Whether the report represents a good faith effort must be determined only by the information contained within the four corners of the document itself. See Palacios, 46 S.W.3d at 878. To the extent the trial court relied upon Mundie's affidavit, it abused its discretion.5 We sustain Issue Four.
Although the expert report was deficient, it was timely filed. The trial court could grant the Mendozas' request for an extension of time to cure the report's deficiencies.6 Section 74.351(c); Wells v. Ashmore, 202 S.W.3d 465, 468 n. 1 (Tex.App.-Amarillo 2006, no pet.h.); Longino v. Crosswhite ex rel. Crosswhite, 183 S.W.3d 913, 918 n. 2 (Tex.App.-Texarkana 2006, no pet.). We reverse and remand for proceedings consistent with this opinion.
1. Apparently, Dr. Murphy read the original slides and Dr. Allen performed a peer review override.
2. The Mendozas have alleged spoliation of evidence, but there is nothing in the record to suggest that either of the doctors played a role in the disappearance of the original slides.
3. In Kendrick, the court questioned whether the abuse of discretion standard of review continues to be applicable following the Legislature's adoption of Section 74.351. Kendrick, 171 S.W.3d at 702. Nevertheless, the courts have continued to apply it.
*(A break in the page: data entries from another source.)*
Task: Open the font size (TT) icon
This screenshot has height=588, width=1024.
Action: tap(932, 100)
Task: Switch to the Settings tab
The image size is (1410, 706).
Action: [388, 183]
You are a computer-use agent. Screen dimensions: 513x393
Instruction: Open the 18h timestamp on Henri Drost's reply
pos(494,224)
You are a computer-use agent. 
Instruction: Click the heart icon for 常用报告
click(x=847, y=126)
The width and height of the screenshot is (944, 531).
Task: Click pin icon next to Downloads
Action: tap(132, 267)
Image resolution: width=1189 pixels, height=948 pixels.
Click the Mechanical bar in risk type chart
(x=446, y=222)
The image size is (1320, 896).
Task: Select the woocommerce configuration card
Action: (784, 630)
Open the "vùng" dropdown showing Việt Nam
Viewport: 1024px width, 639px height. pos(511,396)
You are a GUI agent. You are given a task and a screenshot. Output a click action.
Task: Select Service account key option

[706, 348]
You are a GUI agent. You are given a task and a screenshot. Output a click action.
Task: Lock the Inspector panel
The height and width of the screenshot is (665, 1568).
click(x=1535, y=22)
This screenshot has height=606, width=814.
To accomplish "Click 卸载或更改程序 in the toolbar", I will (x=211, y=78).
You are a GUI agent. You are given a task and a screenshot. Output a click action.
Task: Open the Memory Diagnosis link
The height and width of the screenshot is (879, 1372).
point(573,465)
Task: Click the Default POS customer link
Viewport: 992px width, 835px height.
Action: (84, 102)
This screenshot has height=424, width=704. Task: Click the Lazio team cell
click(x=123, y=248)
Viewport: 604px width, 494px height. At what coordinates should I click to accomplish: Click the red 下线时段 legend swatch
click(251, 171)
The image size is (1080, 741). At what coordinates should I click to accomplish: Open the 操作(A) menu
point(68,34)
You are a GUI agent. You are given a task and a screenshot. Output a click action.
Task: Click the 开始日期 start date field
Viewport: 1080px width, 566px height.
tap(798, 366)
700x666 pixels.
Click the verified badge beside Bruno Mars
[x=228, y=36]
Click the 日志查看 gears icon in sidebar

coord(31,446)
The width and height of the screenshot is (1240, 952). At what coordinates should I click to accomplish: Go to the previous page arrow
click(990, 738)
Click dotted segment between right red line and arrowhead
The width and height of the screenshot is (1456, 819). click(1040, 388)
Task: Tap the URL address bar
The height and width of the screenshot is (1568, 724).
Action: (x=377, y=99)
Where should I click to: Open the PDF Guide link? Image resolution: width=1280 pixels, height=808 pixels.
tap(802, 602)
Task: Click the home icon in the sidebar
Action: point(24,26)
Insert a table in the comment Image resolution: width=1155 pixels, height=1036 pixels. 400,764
See, e.g., id. at 702-03; Manor Care Health Services, Inc. v. Ragan, 187 S.W.3d 556, 561 (Tex.App.-Houston [14th Dist.] 2006, pet. filed); Longino v. Crosswhite ex rel. Crosswhite, 183 S.W.3d 913, 915-18 (Tex.App.-Texarkana 2006, no pet.); Group v. Vicento, 164 S.W.3d 724, 727 (Tex.App.-Houston [14th Dist.]2005, pet. filed). In the absence of contrary authority, we will likewise review the ruling for an abuse of discretion. Kendrick, 171 S.W.3d at 703.
4. The Mendozas' lawsuit was filed before the effective date of the 2005 amendment to Section 74.351(a). See Tex. Civ. Prac. & Rem.Code Ann. § 74.351 (Vernon Supp.2006).
5. Mundie's statements regarding the recuts and the missing slides essentially mirror those in Dr. Epstein's report. Dr. Epstein stated he reviewed recuts of the slides and opined that misplacing the original cuts by those responsible for storing them breached the requisite standard of care.
6. We express no opinion on whether the report can be cured. The pathologists have suggested that Dr. Epstein cannot offer an opinion as to a breach of the standard of care when the original slides are missing.
ANN CRAWFORD McCLURE, Justice.
BARAJAS, C.J., (Ret.), and ABLES, J., sitting by assignment.